Copy the stretch of entries from the line containing "Where should I click to: Click the 松江" through the end of the entries, swapping "toolbar" for "menu bar" and changing nothing else. Omit the pictures from your copy.

Stored entries:
==============================

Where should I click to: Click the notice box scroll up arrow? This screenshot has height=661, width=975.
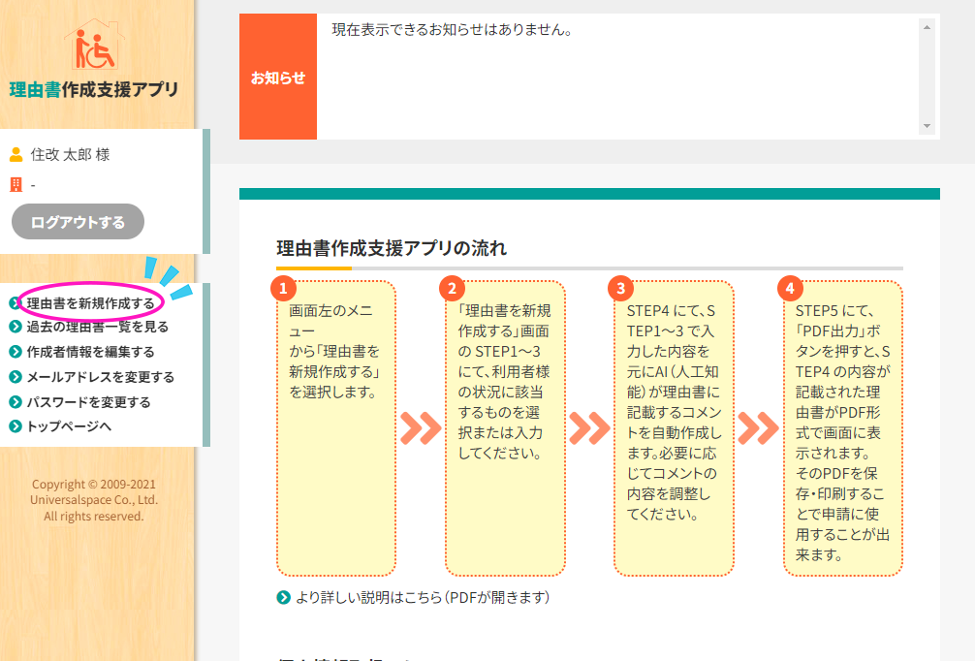[x=927, y=27]
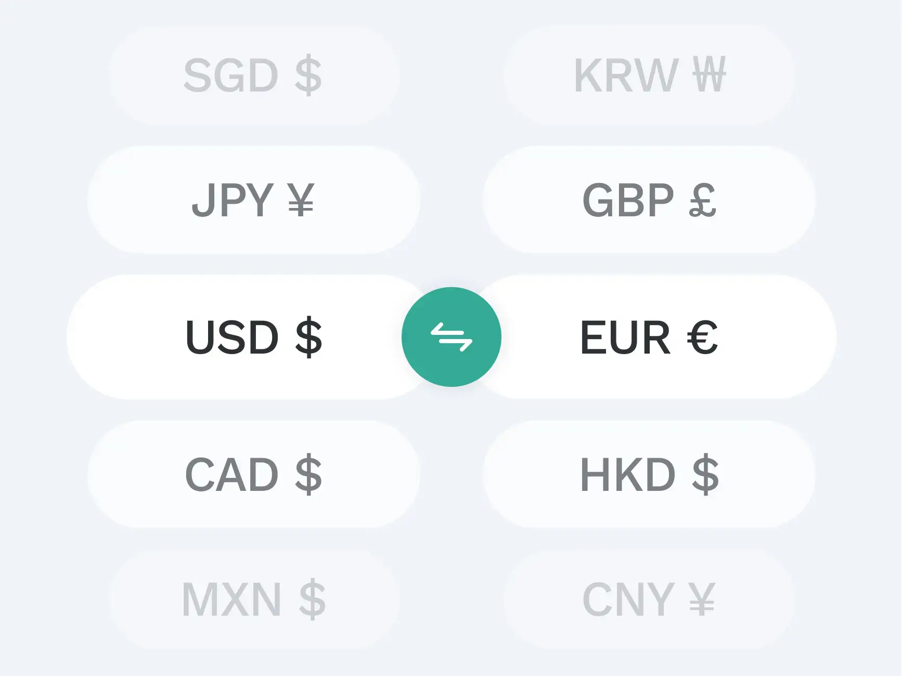
Task: Click the won symbol beside KRW
Action: (x=708, y=75)
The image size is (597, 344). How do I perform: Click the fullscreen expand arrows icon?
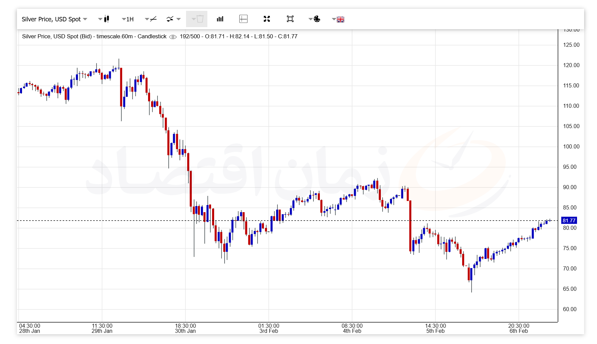pos(267,19)
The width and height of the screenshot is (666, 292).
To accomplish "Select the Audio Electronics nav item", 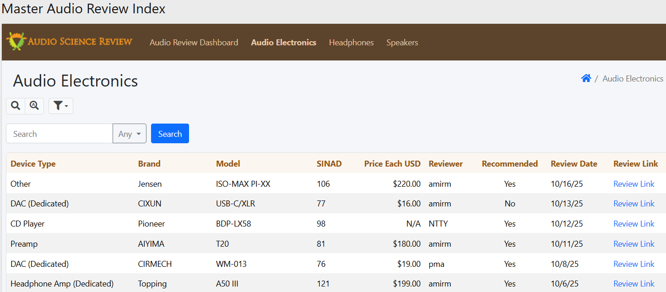I will pos(283,43).
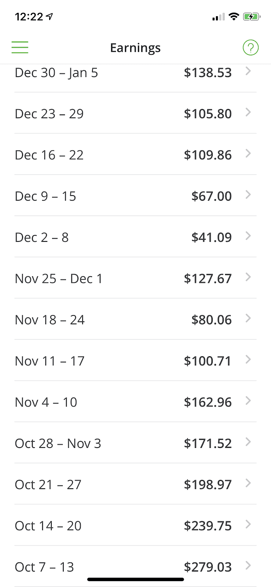This screenshot has width=271, height=587.
Task: View the $100.71 earnings amount
Action: click(x=208, y=361)
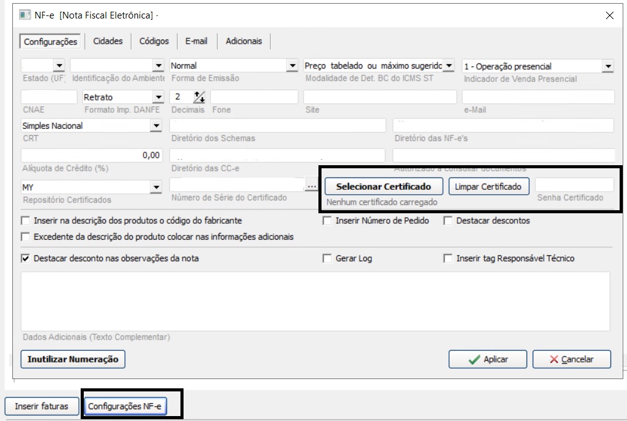Expand the Forma de Emissão dropdown

click(292, 65)
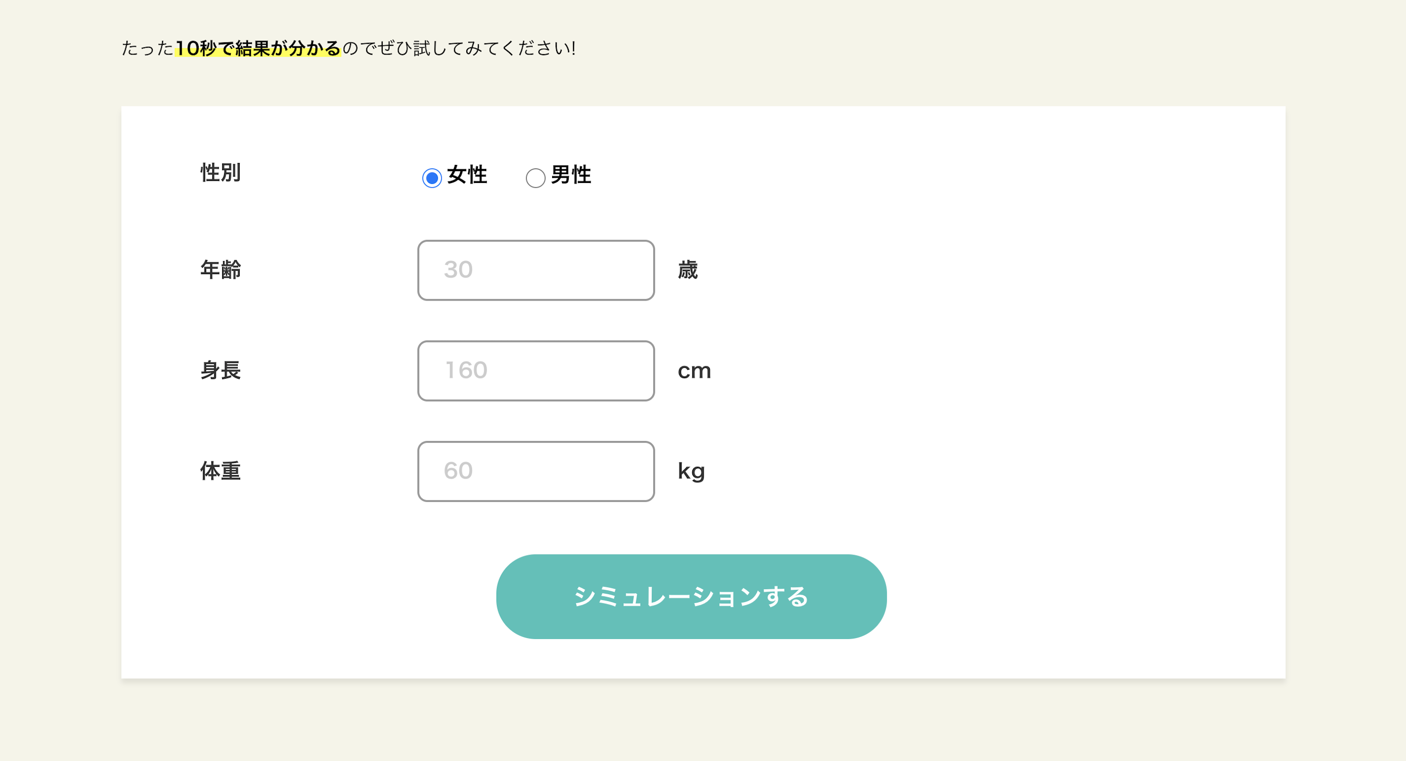Click the たった text at the sentence start
Viewport: 1406px width, 761px height.
[x=147, y=48]
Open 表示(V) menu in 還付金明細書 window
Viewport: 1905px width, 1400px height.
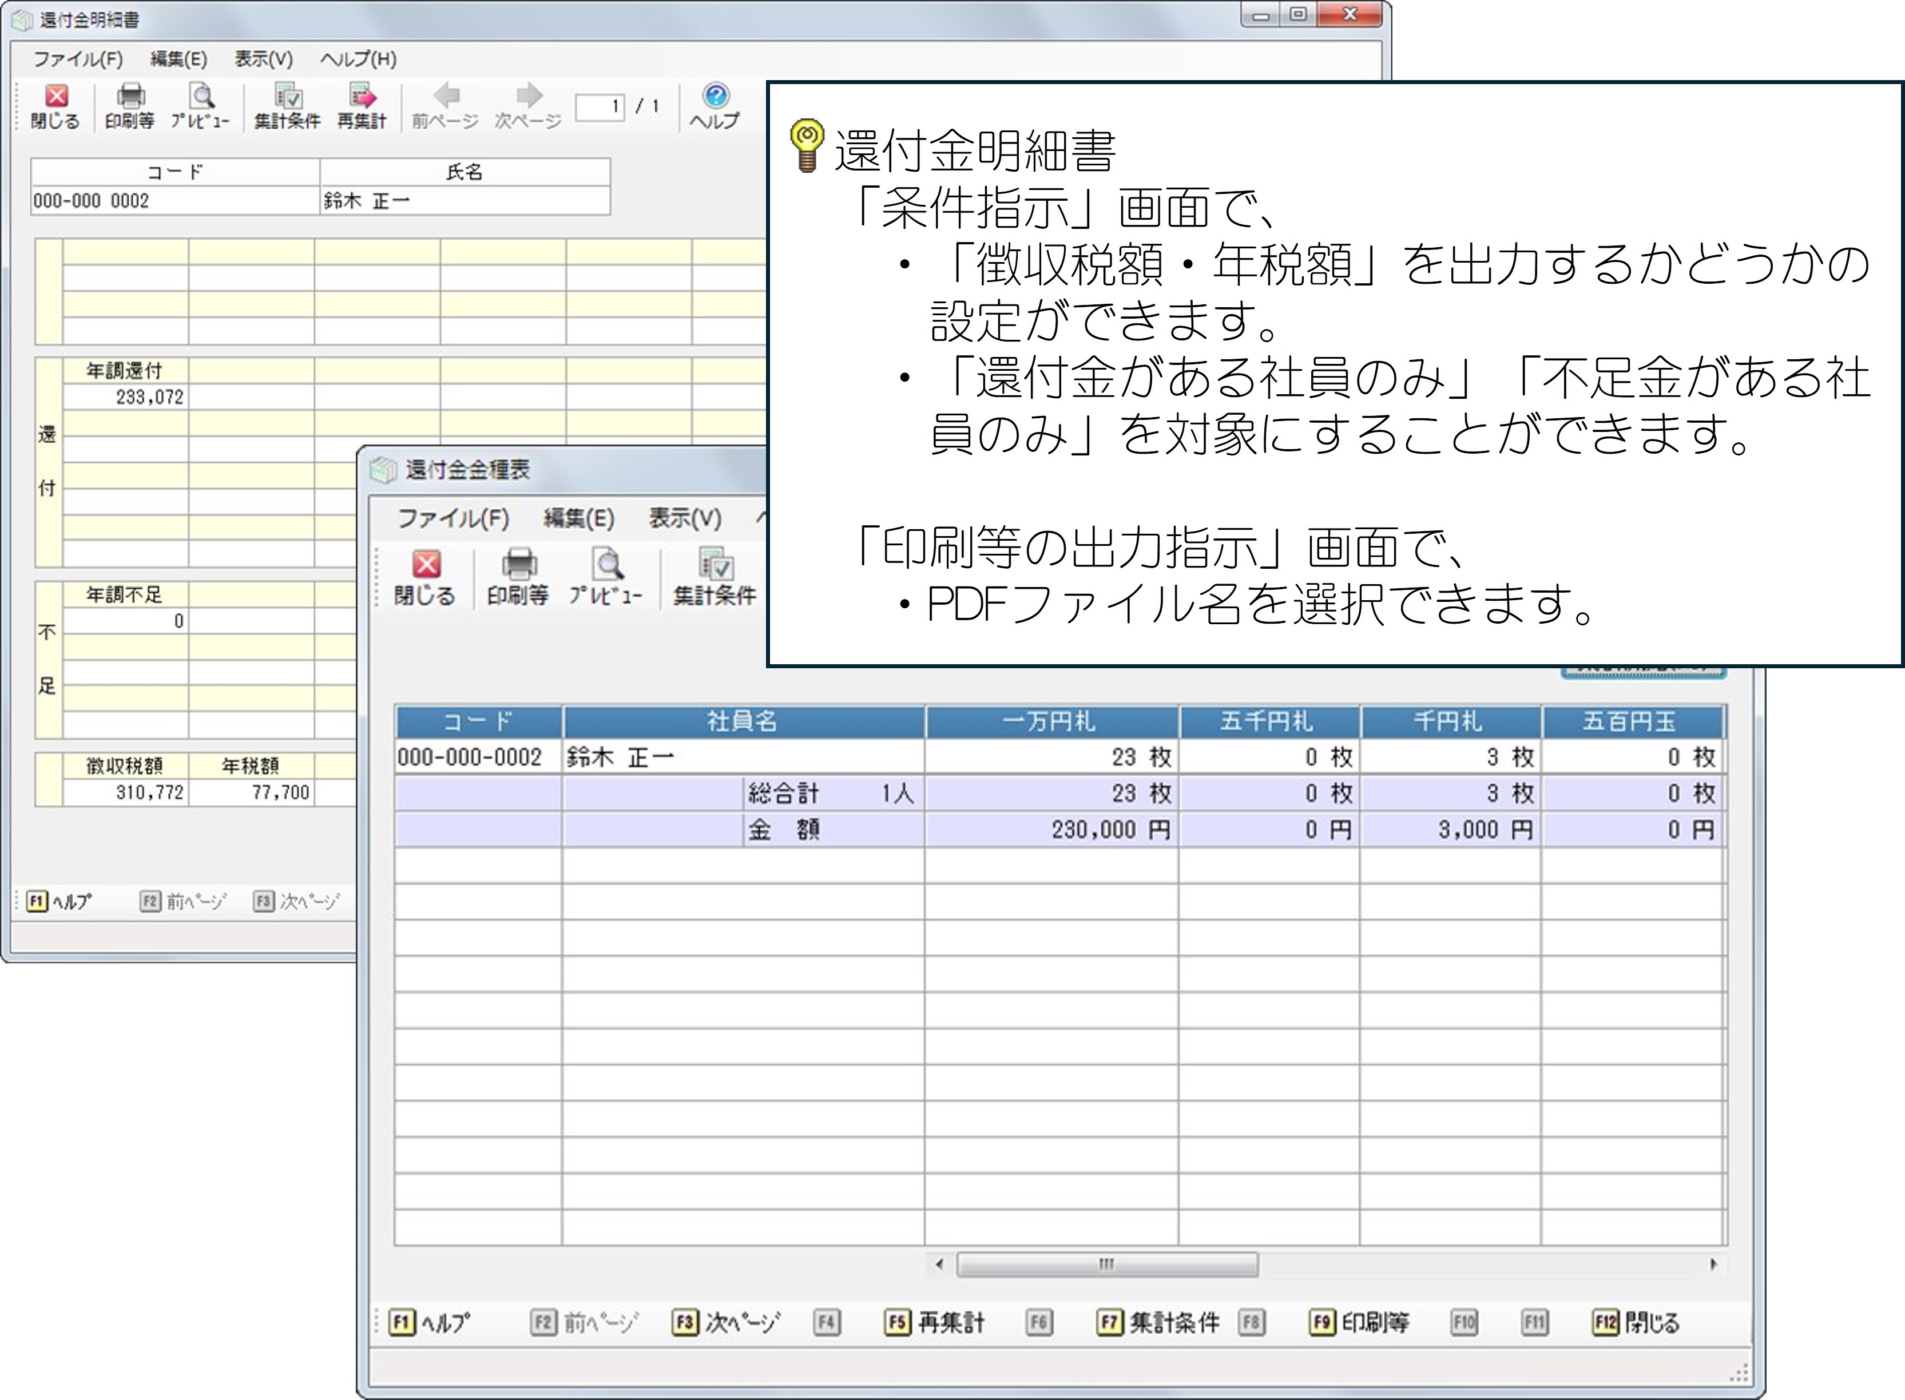[x=264, y=59]
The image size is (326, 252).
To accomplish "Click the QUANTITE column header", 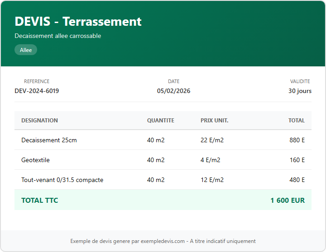I will [x=160, y=121].
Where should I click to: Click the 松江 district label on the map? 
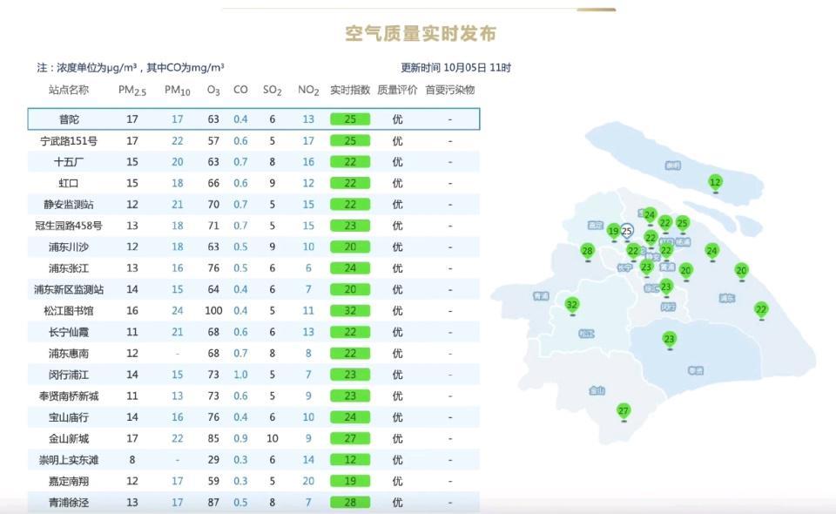(x=586, y=333)
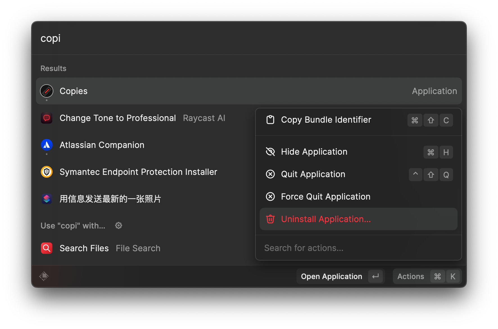Select Quit Application action
Image resolution: width=498 pixels, height=329 pixels.
coord(313,174)
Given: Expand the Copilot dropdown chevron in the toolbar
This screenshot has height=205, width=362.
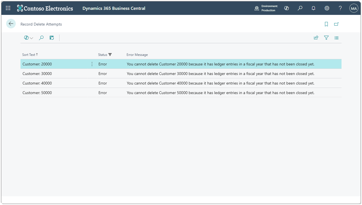Looking at the screenshot, I should click(x=31, y=38).
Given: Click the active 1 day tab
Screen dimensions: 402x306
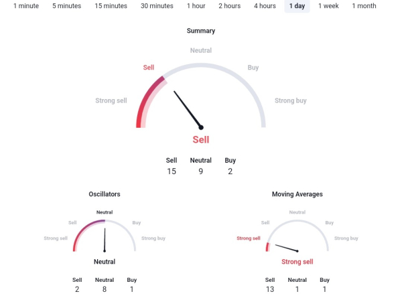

==============================

■ Written reply:
Where should I click to: Click the 松江 district label on the map? 
(x=586, y=333)
Select Quit Application action
Image resolution: width=498 pixels, height=329 pixels.
coord(313,174)
Given: Expand the Copilot dropdown chevron in the menu bar
This screenshot has height=205, width=362.
Looking at the screenshot, I should click(x=31, y=38).
Given: Click the active 1 day tab
Screen dimensions: 402x306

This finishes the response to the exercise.